PDA

View Full Version : Printing problems


daylightNinja
March 12th, 2007, 08:13 PM
hi everyone,
I'm having quite a hard time with my printer. I've spent quite a long time colouring on Photoshop CS1 with different levels of colours. Unfortunately, the printer just prints dull base colours, linework and some highlights. Very little brush detail. The whole thing looks very bland.

Every time i print it says: "some postscript specific print settings (Emulsion, Interpolation, Calibration, Encoding) will be ignored since you are printing to a non-Postscript printer."

As i don't know what a postscript printer is, I don't know what it's trying to tell me. Is there a way to fix this problem? If not, do you recommend me getting a postscript printer? If so, what type? I'm working with a Canon IP500 here.

Thanks very much for you time.

Snarfevs
March 13th, 2007, 01:13 AM
Hi - I had a look around - I assume you have an ip5000 printer as I could not find any ip500. Postscript is a page descriptor language readable by printers and used to compose print pages. Lack of postscript support may not be the cause of your problems however - check to make sure that large parts of your image aren't outside the CMYK gamut and tweak paper settings if possible, making sure that the paper setting matches what is actually in the tray.

You may want to try printing on photo paper as well. It's expensive but looks great.

What application are you printing from? If it's photoshop or painter, you'll get better results by posting in the corresponding subforum.

daylightNinja
March 13th, 2007, 12:55 PM
sorry about that...forgot that extra zero.

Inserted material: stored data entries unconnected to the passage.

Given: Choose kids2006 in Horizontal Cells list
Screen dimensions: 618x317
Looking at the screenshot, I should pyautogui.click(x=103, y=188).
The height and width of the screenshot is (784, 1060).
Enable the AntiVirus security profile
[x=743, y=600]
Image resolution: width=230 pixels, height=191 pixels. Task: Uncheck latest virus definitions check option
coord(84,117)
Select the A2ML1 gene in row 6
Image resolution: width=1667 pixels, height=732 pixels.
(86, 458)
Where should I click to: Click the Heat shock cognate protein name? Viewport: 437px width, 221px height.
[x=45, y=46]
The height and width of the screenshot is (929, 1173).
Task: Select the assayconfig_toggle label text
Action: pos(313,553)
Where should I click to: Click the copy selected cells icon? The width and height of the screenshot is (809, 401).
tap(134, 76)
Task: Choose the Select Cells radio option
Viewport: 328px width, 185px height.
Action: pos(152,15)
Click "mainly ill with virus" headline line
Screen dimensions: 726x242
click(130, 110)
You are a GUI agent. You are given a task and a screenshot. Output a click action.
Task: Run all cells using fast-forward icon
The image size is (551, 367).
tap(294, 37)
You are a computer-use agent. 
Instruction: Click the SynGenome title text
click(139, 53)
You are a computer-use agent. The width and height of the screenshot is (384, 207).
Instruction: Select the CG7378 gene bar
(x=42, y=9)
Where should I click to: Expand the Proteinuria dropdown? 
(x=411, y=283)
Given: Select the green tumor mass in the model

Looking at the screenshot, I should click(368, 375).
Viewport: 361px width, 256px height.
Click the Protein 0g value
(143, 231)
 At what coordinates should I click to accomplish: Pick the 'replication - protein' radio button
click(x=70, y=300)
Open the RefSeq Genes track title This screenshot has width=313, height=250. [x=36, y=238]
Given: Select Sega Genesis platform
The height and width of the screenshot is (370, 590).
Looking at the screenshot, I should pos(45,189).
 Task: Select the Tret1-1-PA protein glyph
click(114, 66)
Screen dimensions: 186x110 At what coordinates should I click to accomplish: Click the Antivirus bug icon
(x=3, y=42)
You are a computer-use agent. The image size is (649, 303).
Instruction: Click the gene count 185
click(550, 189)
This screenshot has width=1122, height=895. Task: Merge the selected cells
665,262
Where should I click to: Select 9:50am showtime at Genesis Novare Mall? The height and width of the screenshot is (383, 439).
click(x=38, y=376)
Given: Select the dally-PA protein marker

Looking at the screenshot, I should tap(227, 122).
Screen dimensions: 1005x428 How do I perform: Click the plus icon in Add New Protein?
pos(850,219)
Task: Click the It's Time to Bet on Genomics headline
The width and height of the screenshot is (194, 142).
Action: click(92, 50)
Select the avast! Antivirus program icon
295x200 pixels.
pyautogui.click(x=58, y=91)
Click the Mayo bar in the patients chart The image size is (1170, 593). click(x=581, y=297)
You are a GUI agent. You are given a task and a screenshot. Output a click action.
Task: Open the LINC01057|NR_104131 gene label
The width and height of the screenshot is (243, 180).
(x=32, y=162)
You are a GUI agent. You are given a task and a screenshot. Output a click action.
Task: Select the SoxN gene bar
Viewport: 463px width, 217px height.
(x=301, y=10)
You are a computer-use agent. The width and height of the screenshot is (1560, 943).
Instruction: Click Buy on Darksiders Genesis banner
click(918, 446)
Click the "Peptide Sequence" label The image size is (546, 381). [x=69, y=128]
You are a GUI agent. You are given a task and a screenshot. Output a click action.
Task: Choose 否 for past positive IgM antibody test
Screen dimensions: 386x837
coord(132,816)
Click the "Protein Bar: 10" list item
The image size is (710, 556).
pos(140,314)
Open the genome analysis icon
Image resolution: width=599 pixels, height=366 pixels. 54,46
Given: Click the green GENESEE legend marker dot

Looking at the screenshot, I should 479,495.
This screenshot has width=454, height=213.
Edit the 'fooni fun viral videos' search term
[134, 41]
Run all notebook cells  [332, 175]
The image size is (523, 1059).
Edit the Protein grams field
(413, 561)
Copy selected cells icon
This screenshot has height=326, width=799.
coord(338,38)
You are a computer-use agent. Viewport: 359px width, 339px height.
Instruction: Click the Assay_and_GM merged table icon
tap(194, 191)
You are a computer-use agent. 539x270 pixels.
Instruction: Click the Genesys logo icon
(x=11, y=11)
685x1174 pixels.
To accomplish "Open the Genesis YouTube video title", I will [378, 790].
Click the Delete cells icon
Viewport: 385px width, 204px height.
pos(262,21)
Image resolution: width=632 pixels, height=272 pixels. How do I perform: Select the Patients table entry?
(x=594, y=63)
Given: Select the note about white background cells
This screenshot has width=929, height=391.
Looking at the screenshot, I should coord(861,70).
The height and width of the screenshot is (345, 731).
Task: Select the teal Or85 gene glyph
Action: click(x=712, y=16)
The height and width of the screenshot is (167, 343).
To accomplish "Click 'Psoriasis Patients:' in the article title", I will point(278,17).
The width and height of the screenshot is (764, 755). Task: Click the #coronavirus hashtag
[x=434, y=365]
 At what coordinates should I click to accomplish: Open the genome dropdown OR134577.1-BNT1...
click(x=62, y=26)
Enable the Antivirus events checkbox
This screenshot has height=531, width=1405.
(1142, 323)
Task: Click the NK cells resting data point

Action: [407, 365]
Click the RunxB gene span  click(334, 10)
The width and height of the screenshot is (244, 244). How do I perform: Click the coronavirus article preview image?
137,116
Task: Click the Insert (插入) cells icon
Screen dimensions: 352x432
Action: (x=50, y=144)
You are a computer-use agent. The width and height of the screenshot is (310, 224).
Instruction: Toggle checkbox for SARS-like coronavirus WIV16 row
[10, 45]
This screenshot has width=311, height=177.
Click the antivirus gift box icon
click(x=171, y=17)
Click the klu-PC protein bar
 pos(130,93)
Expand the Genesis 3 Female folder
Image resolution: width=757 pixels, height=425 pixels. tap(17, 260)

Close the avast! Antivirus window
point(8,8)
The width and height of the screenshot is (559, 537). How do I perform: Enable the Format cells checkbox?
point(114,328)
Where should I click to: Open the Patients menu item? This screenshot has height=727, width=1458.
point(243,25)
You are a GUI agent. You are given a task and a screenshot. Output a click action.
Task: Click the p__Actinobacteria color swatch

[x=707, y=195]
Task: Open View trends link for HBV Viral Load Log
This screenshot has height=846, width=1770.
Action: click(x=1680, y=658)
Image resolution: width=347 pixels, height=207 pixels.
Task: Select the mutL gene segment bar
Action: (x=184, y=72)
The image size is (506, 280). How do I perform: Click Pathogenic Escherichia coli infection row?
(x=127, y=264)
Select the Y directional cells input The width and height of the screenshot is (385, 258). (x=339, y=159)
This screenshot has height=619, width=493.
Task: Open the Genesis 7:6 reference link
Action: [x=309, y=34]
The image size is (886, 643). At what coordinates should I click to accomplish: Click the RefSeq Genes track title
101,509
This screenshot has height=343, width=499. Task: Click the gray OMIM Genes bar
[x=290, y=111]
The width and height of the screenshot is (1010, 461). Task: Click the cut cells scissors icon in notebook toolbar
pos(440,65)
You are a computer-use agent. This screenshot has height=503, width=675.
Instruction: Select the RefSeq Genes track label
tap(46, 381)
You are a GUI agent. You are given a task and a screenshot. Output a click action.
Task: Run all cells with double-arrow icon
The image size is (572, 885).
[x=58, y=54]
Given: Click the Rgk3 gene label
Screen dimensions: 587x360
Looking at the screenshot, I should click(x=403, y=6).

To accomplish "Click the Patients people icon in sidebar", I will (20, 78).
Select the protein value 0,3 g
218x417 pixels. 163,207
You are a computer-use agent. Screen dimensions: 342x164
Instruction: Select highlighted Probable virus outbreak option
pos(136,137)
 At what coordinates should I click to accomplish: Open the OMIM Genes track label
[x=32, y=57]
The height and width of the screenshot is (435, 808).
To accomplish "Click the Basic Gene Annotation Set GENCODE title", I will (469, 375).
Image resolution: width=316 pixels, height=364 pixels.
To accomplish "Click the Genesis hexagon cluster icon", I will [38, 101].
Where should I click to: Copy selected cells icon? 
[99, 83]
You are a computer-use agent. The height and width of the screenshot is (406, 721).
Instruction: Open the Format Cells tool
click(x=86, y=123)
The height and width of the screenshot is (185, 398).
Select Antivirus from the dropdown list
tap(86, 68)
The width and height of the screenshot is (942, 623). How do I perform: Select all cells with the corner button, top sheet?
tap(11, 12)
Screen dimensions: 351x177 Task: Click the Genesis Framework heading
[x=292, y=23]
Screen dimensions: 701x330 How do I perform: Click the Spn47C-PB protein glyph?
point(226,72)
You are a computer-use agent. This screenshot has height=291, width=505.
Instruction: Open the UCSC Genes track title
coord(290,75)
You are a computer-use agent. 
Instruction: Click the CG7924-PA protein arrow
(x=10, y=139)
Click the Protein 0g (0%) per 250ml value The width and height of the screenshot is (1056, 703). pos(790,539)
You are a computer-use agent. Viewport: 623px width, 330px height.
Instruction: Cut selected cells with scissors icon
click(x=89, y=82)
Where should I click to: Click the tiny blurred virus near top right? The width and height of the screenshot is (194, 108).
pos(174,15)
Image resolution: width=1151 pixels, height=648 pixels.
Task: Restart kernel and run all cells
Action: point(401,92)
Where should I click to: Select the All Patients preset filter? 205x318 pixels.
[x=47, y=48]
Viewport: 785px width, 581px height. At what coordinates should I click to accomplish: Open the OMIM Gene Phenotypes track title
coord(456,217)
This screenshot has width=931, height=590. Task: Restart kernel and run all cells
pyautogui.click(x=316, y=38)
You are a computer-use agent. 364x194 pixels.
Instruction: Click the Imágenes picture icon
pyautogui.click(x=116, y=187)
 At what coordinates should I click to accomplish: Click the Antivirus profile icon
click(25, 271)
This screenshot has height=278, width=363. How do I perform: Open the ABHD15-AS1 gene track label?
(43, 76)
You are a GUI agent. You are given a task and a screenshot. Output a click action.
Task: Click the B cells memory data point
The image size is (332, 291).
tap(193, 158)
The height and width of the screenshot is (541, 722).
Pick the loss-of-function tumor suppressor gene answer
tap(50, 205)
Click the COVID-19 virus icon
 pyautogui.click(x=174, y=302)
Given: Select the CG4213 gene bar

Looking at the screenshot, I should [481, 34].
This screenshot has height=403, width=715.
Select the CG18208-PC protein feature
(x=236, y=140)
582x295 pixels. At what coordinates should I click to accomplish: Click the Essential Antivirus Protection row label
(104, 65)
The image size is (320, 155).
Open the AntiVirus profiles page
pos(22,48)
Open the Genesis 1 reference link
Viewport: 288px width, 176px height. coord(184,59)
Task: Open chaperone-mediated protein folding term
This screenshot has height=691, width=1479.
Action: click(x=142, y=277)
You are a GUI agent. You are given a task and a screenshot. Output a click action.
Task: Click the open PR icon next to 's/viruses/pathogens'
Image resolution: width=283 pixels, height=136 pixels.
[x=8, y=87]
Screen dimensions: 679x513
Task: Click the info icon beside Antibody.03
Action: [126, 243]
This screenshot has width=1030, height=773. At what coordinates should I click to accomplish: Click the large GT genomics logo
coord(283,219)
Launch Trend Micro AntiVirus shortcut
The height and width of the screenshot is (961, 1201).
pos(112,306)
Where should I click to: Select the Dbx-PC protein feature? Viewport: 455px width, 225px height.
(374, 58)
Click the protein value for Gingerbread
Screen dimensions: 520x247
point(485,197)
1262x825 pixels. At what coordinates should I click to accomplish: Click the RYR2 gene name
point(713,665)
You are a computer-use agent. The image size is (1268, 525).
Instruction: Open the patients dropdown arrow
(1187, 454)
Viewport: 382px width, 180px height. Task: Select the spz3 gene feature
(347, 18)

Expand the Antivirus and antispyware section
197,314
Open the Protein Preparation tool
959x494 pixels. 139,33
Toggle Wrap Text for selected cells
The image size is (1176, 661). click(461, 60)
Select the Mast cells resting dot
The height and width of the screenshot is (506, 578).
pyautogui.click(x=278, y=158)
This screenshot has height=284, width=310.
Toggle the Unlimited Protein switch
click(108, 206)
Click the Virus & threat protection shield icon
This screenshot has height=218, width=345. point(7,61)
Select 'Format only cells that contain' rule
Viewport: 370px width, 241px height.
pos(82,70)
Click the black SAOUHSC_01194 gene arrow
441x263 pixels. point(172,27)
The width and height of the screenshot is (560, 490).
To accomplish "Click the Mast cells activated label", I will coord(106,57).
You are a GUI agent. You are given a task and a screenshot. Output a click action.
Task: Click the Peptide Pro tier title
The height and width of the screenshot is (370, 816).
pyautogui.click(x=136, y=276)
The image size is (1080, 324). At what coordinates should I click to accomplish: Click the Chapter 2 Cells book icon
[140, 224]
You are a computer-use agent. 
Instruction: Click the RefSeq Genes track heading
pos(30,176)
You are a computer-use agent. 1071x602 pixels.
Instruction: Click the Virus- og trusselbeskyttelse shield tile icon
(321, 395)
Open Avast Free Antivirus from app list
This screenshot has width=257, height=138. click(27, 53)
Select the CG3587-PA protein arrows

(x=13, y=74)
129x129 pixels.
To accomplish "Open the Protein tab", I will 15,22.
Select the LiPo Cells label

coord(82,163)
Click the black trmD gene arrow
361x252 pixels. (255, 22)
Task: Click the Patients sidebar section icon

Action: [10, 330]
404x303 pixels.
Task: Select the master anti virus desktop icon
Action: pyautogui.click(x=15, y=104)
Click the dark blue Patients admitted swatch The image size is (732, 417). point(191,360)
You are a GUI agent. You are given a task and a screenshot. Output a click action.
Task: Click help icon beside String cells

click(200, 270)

I'm working and printing from Photoshop. I was colouring in RGB mode, so I changed it to CMYK. Lo and behold the picture changes from bright and colourful to dull, looking a lot like what was printed. In CMYK mode, I made things look bright again, so I printed it on photopaper. It looks a lot better, so thanks very much for that suggestion!

How do you change paper settings and what do you mean exactly by a corresponding subform?

Apologies for the stupid questions and thanks again.